Dienstag, 23. Juni 2015
















Ooooh. Noch jemand, der meine Mails liest, obwohl er natürlich nicht der Adressat war? Das ist wirklich eine Überraschung. Deswegen sind die Sätze ja auch so schön prägnant formuliert. Die kann man dann symbolisch kopieren. Genau wie die prägnante Mimik und Gestik meines Vaters. Wie freiwillig war denn die Entscheidung, als Stasi-Nutte in der Rosenholz-Kartei anderen auch zu Diensten zu sein? Wie mein damaliger Lektor von "Generation Blogger" es mal dezent andeutete? Ich lerne gerne jeden Tag etwas mehr. Insbesondere mit diesem Fachgebiet. Als Nachfahrin. Und vor allem als Politologin. Ich möchte am eigenen Leib erfahren, wie es ist, in Schockstarre zu verharren, sobald man wieder etwas machen will. Weil es einem doch tatsächlich ganz gut geht. Darauf dann erst mal etwas Nerven-Stärkung.
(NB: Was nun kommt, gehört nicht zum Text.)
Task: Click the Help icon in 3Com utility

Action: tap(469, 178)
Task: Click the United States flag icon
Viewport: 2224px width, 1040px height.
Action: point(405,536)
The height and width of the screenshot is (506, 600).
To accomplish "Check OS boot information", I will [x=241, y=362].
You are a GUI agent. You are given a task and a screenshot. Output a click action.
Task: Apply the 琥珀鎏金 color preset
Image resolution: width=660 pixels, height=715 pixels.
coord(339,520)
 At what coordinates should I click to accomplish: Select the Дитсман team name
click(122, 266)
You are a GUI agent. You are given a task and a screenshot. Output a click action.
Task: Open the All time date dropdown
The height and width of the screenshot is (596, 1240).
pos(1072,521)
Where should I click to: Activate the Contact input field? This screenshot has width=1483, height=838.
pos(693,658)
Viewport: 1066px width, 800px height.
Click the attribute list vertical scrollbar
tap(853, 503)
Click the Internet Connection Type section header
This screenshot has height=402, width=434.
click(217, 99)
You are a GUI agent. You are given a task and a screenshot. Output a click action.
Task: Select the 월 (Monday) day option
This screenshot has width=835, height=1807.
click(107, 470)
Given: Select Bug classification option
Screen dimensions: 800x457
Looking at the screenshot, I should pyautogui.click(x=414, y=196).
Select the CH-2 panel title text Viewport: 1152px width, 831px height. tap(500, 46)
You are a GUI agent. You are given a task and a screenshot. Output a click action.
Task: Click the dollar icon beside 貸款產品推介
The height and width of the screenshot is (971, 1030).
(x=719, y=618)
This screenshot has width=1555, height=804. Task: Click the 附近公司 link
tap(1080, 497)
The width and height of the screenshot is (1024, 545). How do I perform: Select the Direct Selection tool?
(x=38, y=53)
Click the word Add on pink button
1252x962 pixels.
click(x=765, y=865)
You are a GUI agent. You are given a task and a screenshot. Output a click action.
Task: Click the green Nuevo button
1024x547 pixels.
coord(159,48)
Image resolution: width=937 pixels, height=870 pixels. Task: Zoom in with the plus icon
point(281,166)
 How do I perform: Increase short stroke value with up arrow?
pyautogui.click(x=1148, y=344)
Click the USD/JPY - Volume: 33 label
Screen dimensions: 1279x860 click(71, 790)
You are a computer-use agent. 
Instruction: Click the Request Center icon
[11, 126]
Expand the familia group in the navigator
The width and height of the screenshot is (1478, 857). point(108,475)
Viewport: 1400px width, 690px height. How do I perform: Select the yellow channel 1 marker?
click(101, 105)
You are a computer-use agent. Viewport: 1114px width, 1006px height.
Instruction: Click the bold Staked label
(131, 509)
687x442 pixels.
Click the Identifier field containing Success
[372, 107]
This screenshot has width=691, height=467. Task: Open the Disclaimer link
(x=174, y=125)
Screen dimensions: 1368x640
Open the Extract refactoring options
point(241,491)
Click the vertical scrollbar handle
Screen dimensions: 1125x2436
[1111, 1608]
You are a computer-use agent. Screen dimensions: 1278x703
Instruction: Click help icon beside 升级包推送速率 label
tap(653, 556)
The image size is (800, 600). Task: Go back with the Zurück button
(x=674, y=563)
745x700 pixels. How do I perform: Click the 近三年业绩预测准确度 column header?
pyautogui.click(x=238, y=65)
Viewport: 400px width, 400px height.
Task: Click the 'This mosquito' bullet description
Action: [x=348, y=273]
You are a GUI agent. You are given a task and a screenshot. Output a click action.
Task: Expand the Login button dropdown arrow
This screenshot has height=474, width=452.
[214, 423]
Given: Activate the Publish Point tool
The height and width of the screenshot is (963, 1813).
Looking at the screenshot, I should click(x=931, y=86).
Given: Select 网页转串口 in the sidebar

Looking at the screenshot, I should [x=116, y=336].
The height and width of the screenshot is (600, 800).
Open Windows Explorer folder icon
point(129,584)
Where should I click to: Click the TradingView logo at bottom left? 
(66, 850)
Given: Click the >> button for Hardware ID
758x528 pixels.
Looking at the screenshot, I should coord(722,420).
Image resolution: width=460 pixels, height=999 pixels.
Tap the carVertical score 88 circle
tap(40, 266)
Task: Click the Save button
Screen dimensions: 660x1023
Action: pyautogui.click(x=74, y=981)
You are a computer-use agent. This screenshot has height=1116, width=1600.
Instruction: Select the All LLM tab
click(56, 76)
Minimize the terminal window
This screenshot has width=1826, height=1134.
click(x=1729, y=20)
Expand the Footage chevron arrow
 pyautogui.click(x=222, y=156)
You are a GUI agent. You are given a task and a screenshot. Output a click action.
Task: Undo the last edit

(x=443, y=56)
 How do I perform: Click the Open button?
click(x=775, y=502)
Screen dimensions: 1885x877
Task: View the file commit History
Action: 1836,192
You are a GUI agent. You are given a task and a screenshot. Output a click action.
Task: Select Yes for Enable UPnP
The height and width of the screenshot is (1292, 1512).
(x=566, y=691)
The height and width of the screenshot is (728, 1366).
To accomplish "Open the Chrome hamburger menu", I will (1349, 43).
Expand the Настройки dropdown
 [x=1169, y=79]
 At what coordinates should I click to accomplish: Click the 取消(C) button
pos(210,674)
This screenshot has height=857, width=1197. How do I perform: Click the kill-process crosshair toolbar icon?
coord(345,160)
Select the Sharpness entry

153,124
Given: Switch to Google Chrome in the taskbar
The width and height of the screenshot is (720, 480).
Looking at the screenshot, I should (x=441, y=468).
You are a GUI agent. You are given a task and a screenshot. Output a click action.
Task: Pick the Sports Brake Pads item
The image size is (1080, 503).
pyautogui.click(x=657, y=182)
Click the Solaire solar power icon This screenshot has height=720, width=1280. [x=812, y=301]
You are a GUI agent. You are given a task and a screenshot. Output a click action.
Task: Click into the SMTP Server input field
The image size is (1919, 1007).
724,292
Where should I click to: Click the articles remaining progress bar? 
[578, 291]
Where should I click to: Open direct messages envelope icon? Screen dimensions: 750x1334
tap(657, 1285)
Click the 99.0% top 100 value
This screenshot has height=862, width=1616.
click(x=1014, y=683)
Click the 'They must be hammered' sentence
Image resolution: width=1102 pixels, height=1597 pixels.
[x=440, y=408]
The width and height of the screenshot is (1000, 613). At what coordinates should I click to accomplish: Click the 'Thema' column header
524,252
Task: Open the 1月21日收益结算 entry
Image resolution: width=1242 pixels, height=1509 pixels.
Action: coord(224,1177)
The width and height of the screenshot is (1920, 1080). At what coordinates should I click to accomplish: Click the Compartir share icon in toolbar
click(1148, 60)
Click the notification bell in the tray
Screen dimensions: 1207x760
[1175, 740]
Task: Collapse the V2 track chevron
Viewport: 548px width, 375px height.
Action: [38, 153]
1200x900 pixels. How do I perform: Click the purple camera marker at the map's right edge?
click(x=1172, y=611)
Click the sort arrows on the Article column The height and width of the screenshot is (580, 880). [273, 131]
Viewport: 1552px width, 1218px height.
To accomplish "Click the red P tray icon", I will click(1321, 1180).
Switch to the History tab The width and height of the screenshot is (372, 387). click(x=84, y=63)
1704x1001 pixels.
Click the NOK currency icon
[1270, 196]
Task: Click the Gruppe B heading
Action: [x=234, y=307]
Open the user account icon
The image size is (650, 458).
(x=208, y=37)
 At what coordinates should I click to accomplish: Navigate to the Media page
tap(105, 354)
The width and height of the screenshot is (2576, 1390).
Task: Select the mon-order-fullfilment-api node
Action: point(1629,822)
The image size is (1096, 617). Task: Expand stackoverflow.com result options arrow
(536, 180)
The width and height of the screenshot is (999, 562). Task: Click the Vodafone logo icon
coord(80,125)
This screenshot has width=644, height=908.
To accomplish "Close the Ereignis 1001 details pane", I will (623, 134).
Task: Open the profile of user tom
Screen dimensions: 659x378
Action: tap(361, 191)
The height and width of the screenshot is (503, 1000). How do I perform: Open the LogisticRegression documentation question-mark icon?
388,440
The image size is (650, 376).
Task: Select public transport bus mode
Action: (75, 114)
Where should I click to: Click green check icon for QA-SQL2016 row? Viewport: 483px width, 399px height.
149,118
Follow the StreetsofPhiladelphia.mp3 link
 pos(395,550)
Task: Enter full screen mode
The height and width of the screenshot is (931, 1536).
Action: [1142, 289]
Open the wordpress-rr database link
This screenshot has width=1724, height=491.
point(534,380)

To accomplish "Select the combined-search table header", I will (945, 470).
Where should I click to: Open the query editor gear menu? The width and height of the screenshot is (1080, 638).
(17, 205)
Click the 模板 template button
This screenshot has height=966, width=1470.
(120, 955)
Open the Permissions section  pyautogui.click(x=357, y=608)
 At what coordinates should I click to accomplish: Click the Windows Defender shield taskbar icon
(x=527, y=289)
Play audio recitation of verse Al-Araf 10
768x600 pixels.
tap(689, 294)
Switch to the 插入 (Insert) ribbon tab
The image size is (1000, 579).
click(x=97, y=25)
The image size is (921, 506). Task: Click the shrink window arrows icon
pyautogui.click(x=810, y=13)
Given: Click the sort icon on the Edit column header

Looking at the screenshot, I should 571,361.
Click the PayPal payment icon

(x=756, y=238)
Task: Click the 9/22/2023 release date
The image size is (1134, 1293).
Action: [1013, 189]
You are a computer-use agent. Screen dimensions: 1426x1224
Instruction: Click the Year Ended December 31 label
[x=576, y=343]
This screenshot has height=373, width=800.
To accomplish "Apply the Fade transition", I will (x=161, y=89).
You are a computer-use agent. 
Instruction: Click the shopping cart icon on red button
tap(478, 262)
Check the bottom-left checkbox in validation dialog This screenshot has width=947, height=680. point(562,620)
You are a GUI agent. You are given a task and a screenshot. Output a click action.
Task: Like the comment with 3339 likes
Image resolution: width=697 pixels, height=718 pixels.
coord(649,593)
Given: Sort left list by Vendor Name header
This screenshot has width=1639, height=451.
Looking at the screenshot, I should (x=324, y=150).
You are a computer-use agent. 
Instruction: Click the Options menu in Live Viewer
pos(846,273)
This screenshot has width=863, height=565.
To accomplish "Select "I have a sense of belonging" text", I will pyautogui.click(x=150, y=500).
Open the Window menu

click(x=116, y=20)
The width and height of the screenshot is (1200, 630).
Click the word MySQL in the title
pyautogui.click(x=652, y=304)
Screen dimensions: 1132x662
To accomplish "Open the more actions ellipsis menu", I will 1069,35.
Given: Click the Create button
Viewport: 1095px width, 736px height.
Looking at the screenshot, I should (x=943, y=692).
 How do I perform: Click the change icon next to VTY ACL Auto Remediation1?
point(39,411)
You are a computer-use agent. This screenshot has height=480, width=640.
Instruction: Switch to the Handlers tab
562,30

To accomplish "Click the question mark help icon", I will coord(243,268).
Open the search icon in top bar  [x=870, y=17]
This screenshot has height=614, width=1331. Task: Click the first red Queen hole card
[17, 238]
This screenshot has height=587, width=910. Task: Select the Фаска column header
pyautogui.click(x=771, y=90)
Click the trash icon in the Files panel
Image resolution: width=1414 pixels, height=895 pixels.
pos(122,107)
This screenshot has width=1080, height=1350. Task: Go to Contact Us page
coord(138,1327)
Ein gutes Frühstück mit viel Ham and Eggs? Beispielsweise. Oder etwas Futter für die ukrainische Feldmaus auf dem Rechner? Doch. Ich bin auch heute noch immer wieder auf*s Neue erstaunt über diese Komiker in meinem Windschatten, die nicht nur in Holland Boot fahren. Und dann unter der Wolkendecke ein wirklich fotogenes Bild abgeben. Und damit keine Missverständnisse entstehen: Ich bin nicht die Nr. 5, die dezent aus dem Leben gemobbt wird. Alles klar? So. Du kriegst deine Betty!